• [Required work]
Find the line with "The image size is (1048, 808)." in the data below. Repeat it and every line after it exactly, but not the pictures.

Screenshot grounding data
_ _ _ _ _

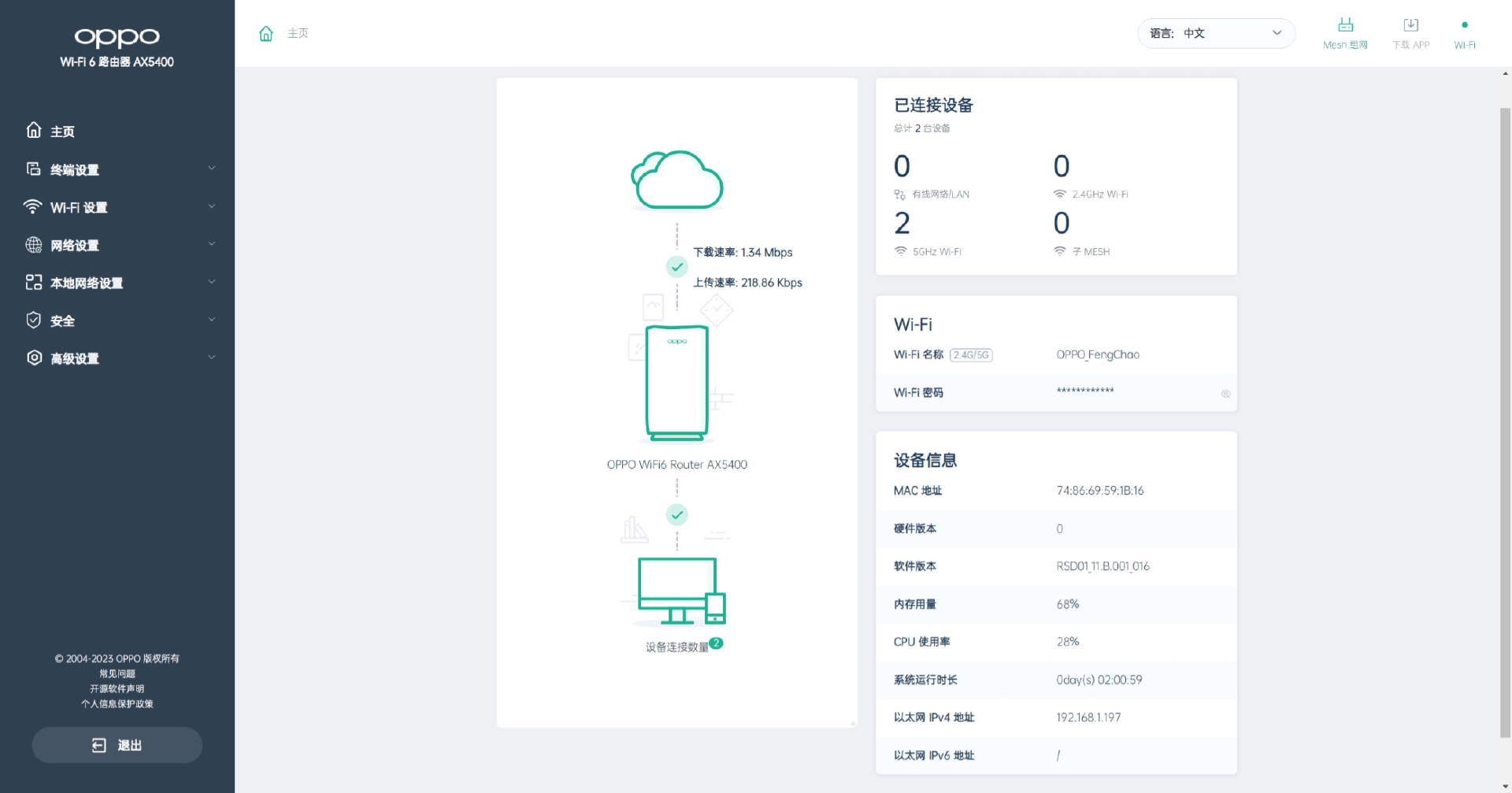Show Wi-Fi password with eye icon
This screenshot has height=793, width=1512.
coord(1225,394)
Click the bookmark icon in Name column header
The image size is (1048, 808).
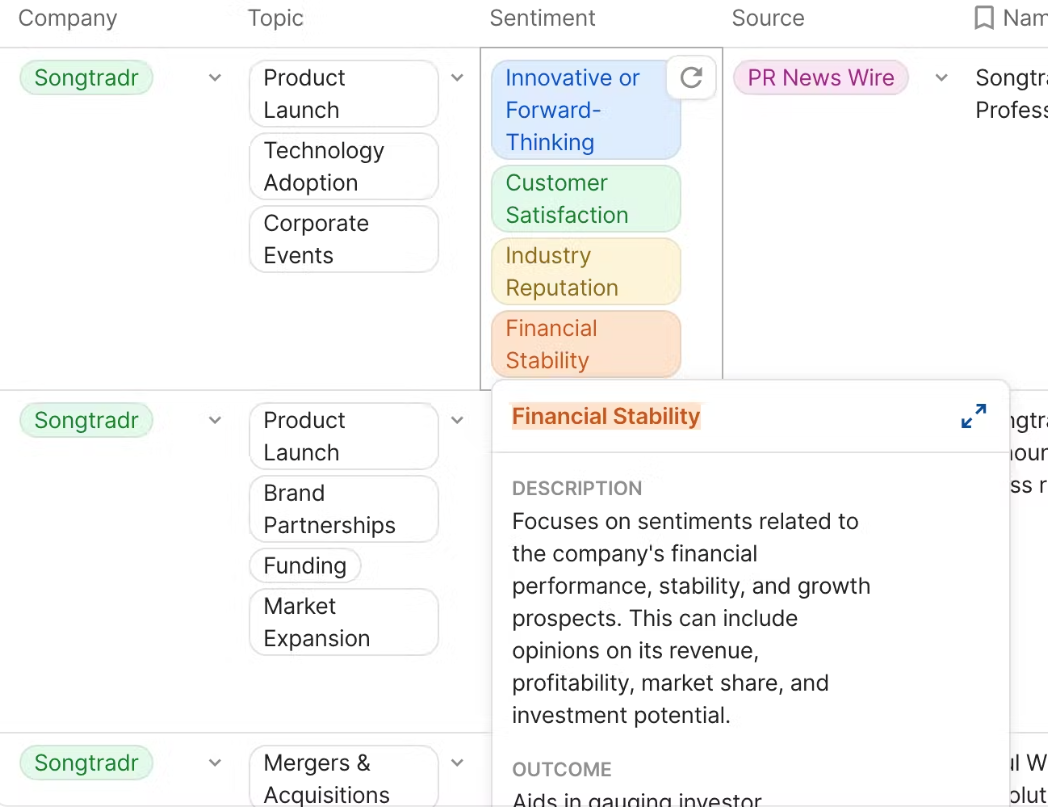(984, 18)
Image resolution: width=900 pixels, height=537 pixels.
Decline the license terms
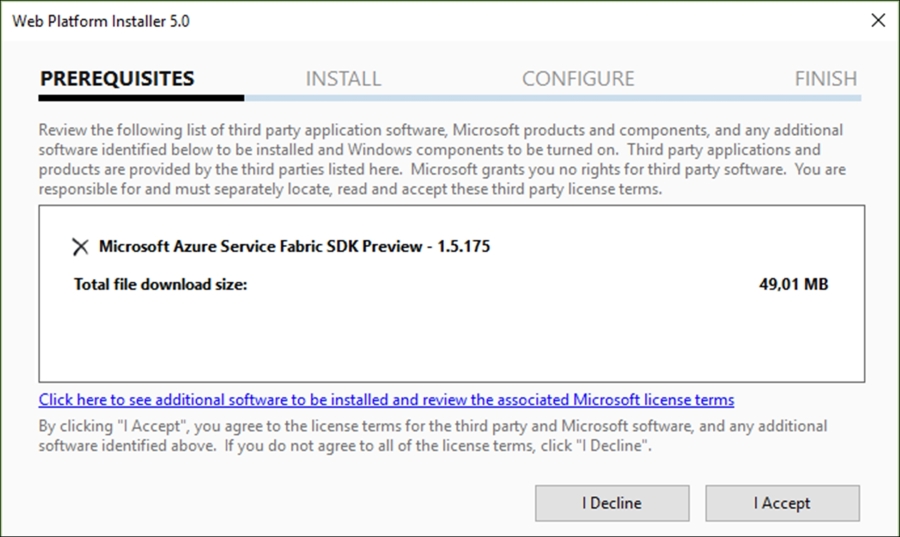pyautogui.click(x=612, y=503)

_ _ _ _ _

• [Solution to this problem]
The image size is (1048, 808).
(984, 18)
Image resolution: width=900 pixels, height=537 pixels.
Decline the license terms
pyautogui.click(x=612, y=503)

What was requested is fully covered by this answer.